----- Given records -----

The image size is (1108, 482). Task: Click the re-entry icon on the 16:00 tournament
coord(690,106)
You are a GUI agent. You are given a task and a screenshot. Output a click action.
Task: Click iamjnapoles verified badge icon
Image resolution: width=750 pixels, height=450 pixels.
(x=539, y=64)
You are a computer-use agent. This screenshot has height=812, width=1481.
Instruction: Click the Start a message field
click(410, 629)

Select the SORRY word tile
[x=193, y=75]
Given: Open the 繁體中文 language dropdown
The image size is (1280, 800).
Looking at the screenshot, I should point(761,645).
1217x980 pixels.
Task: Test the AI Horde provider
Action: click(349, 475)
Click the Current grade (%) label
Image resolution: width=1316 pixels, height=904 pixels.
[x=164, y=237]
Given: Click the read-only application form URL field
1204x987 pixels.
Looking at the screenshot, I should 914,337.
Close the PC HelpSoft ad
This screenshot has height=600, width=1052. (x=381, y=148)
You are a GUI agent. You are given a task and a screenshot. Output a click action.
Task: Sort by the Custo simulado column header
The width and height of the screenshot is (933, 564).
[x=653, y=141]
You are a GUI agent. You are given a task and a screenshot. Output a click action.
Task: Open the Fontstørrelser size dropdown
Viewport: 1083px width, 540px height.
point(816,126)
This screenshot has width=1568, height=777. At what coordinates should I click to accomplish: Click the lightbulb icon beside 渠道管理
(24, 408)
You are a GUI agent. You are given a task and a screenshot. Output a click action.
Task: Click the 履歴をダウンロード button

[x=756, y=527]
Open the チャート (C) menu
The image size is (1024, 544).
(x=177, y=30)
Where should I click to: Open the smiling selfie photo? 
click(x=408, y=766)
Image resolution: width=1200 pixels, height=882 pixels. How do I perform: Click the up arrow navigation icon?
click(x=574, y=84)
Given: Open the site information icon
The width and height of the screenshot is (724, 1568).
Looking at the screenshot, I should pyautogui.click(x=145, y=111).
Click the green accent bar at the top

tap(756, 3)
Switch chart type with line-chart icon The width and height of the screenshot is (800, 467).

-----

Prompt:
An exact printout is needed of the lines from the one containing "This screenshot has width=1568, height=777." through the end of the listing above, both of those lines included, and nothing else.

Result of this task:
This screenshot has width=1568, height=777. At what coordinates should I click to accomplish: Click the lightbulb icon beside 渠道管理
(24, 408)
You are a GUI agent. You are given a task and a screenshot. Output a click action.
Task: Click the 履歴をダウンロード button

[x=756, y=527]
Open the チャート (C) menu
The image size is (1024, 544).
(x=177, y=30)
Where should I click to: Open the smiling selfie photo? 
click(x=408, y=766)
Image resolution: width=1200 pixels, height=882 pixels. How do I perform: Click the up arrow navigation icon?
click(x=574, y=84)
Given: Open the site information icon
The width and height of the screenshot is (724, 1568).
Looking at the screenshot, I should pyautogui.click(x=145, y=111).
Click the green accent bar at the top

tap(756, 3)
Switch chart type with line-chart icon The width and height of the screenshot is (800, 467).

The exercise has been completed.